From: target@batstar.net
To: psysr-disc@yahoogroups.com
Date: Sat, 15 May 2010 08:19:44 -0700
Subject: Re: further on "dire future of population collapse"
Gec:
Thank you for acknowledging my remarks. I appreciate your choice of engagement in that regard.
You wrote
I agree that it is uncomfortable psychology to think about population collapse, but "bad" psychology?
You employ a certain version of "protest talk" which is activist material. How is it psychological?
PsySR wants to build cultures of peace with social justice. That is a standard for this list, I'd say.
You have introduced a topic that is longstanding, for which there are many histories of engagement in the frame of PsySR's intention. In my case, I worked closely with the U.S.-China People's Friendship Ass'n, an organization that in the 70s had many similarities to PsySR. Their target was normalization of relations with the PRC, and the year when that was achieved, the Pres. of USCPFA was the widow of WEB DuBois. Their internal discussions were about overcoming the anticommunist culture of that era, so they did many things that helped "build a culture of peace."
China implemented then and now a policy of "one family, one child." That's a radical response to the concern you address, from 35 years back, in fact. However some of the collateral issues regarding the social dynamics of a "culture of peace" were not properly engaged; the current concern over Tibet and the Dalai being one such area.
"Good psychology" involves engaging what makes things change - it's a matter of social responsibility.
I am not sure what you mean by "tokenism" or that I routinely use the rhetoric of a clinical client. I do function pretty well in my job, my family, and my community. I probably am not very much like a clinical patient.
I take this to be a comment that you consider that you are speaking from "lived experience" with the mental health system (in the U.S., or I gather, more likely abroad). The "other" of your argumentation however is generic, and specifically it does not engage the prevailing "resistances" of conventional psychology to "building cultures of peace with justice."
Yet, as the polemic "Torture after Dark" indicates, the "strategic helplessness of the APA" is at issue here, so that falling into the "learned helplessness" of "complaint behavior" is .. bad psychology, in my view.
I have also studied most of Descarte's writings.
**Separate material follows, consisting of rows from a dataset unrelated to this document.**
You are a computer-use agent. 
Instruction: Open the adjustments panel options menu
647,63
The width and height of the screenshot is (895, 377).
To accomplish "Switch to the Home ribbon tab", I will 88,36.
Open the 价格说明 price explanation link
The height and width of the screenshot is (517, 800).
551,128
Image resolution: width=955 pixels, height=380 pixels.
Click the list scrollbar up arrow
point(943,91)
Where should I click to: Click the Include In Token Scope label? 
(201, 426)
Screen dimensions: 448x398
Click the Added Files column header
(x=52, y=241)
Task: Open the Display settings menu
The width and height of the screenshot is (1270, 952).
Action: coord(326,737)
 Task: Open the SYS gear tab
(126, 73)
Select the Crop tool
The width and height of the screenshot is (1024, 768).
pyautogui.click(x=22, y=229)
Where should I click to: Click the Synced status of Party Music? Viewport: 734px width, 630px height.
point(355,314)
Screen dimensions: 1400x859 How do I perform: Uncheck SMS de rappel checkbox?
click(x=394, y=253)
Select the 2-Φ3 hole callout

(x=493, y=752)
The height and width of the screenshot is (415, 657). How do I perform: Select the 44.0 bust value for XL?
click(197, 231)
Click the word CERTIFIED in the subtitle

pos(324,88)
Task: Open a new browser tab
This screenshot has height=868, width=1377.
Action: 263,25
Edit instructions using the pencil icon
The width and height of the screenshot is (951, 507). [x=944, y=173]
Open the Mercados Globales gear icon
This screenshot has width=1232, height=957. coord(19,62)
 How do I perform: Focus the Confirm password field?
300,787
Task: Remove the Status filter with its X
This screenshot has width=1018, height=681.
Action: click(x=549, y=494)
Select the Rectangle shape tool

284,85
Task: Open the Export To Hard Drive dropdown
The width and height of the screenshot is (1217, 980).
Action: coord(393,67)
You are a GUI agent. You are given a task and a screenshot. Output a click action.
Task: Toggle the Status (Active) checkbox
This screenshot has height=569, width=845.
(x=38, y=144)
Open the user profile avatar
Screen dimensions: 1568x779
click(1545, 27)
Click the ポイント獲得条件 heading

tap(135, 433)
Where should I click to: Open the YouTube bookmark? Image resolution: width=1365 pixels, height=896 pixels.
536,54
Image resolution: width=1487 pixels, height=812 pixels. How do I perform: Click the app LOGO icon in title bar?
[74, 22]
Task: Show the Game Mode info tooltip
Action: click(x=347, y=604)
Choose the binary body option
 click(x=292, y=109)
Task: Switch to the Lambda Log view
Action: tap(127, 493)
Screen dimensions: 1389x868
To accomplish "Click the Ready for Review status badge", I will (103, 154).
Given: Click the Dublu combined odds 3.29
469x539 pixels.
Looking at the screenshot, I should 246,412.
Vico I have not read. I would like to but probably won't because of other priorities on my time. The Stanford Encyclopaedia of Philosophy has an entry on Vico, and I [here] paste in a quote that tries to summarize his book "The New Science"
Thank you for quoting Vico.
It is difficult to see how Vico's writings on overpopulation can be useful in understanding the collapse of our population dependent on petroleum oil for its food and social order.
You might look at John Shotter on the matter of the interpretation and relevance of Vico. What is key is that our "social science" is pre-scientific, so that the dominant issue is what moves us closer to (an eventual) true science is highly relevant. In the "first wave" of the client/survivor movement, such as with MPLF Boston and NAPA in California, the prevailing clinical patterns of "torture denial" were taken up, deliberately (my source is Leonard Frank, the co-founder of NAPA). Mere protest w/o thoughtful "othering" does not engage the needed social change; it's "tea party talk," not an approach which takes on the crisis of overpopulation and the like in any effective manner.
In Shotter's terms, it's not "socially accountable."
Contrast that with PsySR today, where the previous apologetics for "dog torture" have now been transformed into a broad advocacy against "learned helplessness" in the dynamics of the APA itself.
Maybe concepts from clinical psychology have some explanatory power: Thinking about population collapse certainly provokes anxiety, which induces neurotic defense mechanisms like intellectualization, reaction formation, denial, repression, etc. The topic touches an emotional button, that is for sure.
That is uncritical "ego psychology" and reflects the philosophy of "attitude management" (e.g. Bandura's social learning theory). As with Seligman, a psychology of uncritical compliance followed by manipulative over-reaction does not speak for social justice. [You may say "denial of resistances" is bad, but that would be a projective interpretation of my remarks.] Good psychology would speak to the
sensus communis of Vico and it would engage the process of change of social institutions. It would not mainly be a reductive coping strategy for "nightmares" like population collapse.That's my view.